Задания:
- A) Согласно тексту о Пугачёве, на какую крепость он пошёл из Татищевой 29 сентября?
- B) Воспроизведите без изменений фрагмент текста о Пугачёве, начиная со слов «Через 60 лет» и заканчивая словами «присутствия царской персоны.».

Текст:
+---+

Пушкин: «Утром Пугачёв показался перед крепостию. Он ехал впереди своего войска. „Берегись, государь,— сказал ему старый казак,— неравно из пушки убьют“.— „Старый ты человек,— отвечал самозванец,— разве пушки льются на царей?“ — <Комендант> Харлов бегал от одного солдата к другому и приказывал стрелять. Никто не слушался. Он схватил фитиль, выпалил из одной пушки и кинулся к другой. В сие время бунтовщики заняли крепость, бросились на единственного её защитника и изранили его. Полумёртвый, он думал от них откупиться и повёл их к избе, где было спрятано его имущество. Между тем за крепостью уже ставили виселицу; перед ней сидел Пугачёв, принимая присягу жителей и гарнизона…
Гарнизон стал просить за своего доброго коменданта; но яицкие казаки, предводители мятежа, были неумолимы. Ни один из страдальцев не оказал малодушия. Магометанин Бикбай, взошед на лестницу, перекрестился и сам надел на себя петлю. На другой день Пугачёв выступил и пошёл на Татищеву…
Из Татищевой, 29 сентября, Пугачёв пошёл на Чернореченскую. В сей крепости оставалось несколько старых солдат при капитане Нечаеве, заступившем место коменданта, майора Крузе, который скрылся в Оренбург. Они сдались без супротивления. Пугачёв повесил капитана по жалобе крепостной его девки».
Вот что делал Пугачёв — «Пётр III» — в дни петербургской свадьбы; вот какими способами заставлял окружающих верить в свою чудодейственную царскую силу.
Через 60 лет после всего этого отыскивает точные даты, живые чёрточки и подробности о крестьянском Петре III первый его историк. Странствуя по оренбургским степям, он ещё застает 80—90-летних свидетелей, содрогается от страшных, кровавых дел, слышит давно умолкнувшие, удалые речи — «разве пушки льются на царей?».
У Пугачёва был в запасе ещё добрый десяток подобных же, часто интуитивных, актёрских ходов, иносказательных разговоров. Прибавим к тому же ещё и обаяние самой удачи: начал с 70 сподвижниками, и вот сдаются крепости, отступают генералы — явные признаки присутствия царской персоны.
Всё это особенно действовало на тех, кто был подальше от самой ставки самозванца, на рядовых повстанцев. «Они верили, хотели верить»,— запишет Пушкин.
Вот важнейшие слова: хотели верить!
XVII век принёс в российскую историю самозванцев: Лжедмитрия I, Лжедмитрия II… За 168 лет до Пугачёва Лжедмитрий, въехавший в Москву, был при всём честном народе опознан царицей-матерью того отрока, который считался давно «убиенным» в городе Угличе. Притом самозванец вовсе не боялся встречи: еле живая, почти слепая седьмая жена Ивана Грозного хотела чуда; её, конечно, подготовили, соответствующим образом настроили — вот она и узнала в Грише Отрепьеве своего мальчика, которого считала погибшим целых 14 лет (кстати, Пугачёв в «Капитанской дочке» вспоминает про удачливого предшественника — «Гришка Отрепьев ведь поцарствовал же над Москвою»).

+---+

Данные о целях для нажатия:
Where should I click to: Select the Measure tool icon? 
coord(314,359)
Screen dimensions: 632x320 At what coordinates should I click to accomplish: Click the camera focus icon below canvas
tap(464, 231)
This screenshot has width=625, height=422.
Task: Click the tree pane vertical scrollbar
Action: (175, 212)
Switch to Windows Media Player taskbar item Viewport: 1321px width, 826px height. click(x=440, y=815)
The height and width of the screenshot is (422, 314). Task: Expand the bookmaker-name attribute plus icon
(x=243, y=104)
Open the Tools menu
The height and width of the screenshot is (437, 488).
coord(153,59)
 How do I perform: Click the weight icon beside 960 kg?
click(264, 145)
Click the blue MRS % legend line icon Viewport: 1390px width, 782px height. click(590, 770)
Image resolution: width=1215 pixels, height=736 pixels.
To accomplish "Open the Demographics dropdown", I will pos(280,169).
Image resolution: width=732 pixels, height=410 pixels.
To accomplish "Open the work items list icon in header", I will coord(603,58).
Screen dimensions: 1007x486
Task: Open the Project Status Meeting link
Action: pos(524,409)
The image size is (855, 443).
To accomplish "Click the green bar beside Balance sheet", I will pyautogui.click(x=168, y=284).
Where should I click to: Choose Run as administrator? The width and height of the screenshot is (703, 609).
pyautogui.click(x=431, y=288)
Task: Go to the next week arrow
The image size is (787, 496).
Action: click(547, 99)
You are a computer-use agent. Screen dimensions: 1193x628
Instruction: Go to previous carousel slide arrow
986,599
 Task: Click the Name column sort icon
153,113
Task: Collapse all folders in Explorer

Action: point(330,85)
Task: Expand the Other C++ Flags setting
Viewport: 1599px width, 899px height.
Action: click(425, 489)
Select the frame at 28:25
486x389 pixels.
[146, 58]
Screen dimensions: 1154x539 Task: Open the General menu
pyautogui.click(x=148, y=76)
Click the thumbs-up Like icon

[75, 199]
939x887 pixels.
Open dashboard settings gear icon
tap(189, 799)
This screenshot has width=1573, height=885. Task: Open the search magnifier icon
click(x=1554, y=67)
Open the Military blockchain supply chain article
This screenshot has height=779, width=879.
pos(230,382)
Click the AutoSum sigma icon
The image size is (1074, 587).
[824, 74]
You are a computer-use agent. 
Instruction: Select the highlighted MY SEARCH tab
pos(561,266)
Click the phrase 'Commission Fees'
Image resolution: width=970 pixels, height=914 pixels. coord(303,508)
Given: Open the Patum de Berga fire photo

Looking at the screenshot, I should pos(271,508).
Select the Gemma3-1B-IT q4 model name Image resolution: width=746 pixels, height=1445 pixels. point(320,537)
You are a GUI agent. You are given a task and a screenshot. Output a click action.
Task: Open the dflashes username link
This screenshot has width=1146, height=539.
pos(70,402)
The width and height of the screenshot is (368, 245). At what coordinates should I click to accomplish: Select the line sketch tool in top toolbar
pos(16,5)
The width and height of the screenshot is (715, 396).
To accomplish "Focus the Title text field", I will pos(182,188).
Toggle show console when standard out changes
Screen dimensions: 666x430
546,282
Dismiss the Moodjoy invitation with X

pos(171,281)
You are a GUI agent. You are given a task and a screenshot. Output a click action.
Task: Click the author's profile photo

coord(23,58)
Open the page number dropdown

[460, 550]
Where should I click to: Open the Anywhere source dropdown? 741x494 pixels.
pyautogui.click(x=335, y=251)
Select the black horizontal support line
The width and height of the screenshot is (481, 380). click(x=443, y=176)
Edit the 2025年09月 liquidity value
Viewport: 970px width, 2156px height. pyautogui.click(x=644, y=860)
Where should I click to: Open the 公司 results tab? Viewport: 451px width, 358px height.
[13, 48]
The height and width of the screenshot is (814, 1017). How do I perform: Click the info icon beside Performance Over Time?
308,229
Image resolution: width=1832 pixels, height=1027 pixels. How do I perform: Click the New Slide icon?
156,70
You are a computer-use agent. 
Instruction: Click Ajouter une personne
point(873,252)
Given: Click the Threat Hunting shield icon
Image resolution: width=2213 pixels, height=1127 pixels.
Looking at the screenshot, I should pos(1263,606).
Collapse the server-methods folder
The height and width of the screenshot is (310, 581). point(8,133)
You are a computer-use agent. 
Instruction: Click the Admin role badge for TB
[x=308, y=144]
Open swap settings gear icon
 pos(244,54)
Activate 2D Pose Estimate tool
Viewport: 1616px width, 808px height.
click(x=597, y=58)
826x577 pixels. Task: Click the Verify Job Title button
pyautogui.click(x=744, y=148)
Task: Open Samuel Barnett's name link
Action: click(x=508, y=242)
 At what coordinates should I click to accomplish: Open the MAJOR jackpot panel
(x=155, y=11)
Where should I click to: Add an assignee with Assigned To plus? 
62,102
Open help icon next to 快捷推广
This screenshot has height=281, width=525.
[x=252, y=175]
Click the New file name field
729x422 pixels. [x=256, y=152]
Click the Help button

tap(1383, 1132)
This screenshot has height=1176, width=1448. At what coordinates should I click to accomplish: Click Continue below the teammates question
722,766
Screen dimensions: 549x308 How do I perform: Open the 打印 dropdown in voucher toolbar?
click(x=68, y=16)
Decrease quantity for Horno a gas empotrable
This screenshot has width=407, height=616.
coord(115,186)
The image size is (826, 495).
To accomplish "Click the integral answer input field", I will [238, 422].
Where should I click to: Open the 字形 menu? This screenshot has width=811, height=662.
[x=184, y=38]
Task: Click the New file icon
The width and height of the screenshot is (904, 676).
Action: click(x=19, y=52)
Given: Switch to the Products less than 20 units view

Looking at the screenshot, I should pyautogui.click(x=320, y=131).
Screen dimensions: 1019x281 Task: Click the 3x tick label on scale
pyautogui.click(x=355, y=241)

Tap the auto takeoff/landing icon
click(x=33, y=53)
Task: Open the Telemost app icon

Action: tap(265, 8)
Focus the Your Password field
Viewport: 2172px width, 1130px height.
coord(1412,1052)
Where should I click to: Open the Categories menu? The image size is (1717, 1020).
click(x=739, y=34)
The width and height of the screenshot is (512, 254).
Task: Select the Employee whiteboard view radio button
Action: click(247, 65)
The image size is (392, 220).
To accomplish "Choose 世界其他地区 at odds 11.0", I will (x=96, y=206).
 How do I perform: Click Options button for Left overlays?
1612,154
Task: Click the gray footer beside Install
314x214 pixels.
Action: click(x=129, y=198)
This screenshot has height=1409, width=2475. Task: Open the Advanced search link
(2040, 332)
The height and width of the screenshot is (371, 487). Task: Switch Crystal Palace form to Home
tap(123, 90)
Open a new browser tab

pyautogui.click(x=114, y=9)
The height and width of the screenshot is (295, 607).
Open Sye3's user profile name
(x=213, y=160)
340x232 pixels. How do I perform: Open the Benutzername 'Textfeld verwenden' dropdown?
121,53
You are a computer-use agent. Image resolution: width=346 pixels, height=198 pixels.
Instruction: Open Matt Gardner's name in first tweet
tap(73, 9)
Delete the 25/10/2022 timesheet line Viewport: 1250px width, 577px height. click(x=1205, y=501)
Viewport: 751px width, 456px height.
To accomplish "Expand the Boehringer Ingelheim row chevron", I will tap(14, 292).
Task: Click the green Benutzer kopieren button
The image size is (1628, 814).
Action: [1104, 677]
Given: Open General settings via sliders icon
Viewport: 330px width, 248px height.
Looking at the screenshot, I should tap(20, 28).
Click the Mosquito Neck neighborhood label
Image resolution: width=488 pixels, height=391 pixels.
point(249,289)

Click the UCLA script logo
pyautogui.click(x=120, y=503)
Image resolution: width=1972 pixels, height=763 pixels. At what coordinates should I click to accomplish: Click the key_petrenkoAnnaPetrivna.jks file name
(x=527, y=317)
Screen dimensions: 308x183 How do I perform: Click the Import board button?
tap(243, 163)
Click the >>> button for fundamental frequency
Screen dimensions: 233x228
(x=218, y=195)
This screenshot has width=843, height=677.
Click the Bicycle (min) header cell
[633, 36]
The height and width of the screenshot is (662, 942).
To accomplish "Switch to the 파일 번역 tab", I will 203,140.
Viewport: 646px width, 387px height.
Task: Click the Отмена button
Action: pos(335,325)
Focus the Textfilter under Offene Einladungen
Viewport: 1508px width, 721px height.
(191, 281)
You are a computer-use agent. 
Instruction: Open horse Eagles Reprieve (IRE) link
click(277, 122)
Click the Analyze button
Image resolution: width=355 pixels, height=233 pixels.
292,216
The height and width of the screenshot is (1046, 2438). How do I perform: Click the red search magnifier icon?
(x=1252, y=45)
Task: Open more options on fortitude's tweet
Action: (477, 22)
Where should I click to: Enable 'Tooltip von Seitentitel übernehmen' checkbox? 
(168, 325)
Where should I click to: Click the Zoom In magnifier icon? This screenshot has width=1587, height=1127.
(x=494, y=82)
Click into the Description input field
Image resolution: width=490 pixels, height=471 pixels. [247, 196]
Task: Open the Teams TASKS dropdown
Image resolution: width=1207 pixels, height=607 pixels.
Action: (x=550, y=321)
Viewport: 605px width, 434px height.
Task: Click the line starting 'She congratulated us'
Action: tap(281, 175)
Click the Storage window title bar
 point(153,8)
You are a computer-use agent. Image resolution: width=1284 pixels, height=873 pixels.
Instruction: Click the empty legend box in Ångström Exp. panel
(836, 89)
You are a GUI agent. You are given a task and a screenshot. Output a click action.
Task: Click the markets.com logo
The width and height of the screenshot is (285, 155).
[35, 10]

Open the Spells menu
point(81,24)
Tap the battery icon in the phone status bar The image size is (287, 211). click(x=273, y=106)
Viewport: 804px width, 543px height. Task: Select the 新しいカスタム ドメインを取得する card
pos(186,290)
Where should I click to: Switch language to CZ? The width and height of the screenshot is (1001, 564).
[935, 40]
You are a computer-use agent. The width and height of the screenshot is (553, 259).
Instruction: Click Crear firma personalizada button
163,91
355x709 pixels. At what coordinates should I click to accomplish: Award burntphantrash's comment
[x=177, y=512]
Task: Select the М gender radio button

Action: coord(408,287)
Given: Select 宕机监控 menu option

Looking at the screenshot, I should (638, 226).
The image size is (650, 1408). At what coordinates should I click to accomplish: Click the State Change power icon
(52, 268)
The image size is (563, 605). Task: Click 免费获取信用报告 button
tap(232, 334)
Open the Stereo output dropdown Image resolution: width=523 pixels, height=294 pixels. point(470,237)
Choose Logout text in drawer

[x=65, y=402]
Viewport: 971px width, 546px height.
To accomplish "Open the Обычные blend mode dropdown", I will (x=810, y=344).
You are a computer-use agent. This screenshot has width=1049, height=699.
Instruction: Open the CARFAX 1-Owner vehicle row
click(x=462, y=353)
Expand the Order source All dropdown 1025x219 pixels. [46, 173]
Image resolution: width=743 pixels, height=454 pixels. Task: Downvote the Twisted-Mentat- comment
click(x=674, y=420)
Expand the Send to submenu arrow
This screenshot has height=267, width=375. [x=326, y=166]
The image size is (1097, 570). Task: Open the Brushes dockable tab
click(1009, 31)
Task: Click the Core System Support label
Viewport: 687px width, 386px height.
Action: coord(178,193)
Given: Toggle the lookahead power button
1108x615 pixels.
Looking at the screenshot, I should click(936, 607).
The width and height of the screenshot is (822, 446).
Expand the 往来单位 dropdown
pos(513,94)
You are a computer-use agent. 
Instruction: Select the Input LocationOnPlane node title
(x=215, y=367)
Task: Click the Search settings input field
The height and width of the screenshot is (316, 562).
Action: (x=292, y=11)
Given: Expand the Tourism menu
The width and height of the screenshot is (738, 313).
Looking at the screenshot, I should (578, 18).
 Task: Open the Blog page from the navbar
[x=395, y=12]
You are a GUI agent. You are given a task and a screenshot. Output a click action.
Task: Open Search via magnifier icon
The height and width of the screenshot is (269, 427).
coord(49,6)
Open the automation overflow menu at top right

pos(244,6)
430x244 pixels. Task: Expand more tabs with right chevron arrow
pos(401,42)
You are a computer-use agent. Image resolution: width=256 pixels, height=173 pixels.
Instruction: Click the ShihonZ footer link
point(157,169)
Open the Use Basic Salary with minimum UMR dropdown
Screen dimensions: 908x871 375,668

+---+

Ответы:
- A) На Чернореченскую.

- B)
Через 60 лет после всего этого отыскивает точные даты, живые чёрточки и подробности о крестьянском Петре III первый его историк. Странствуя по оренбургским степям, он ещё застает 80—90-летних свидетелей, содрогается от страшных, кровавых дел, слышит давно умолкнувшие, удалые речи — «разве пушки льются на царей?».
У Пугачёва был в запасе ещё добрый десяток подобных же, часто интуитивных, актёрских ходов, иносказательных разговоров. Прибавим к тому же ещё и обаяние самой удачи: начал с 70 сподвижниками, и вот сдаются крепости, отступают генералы — явные признаки присутствия царской персоны.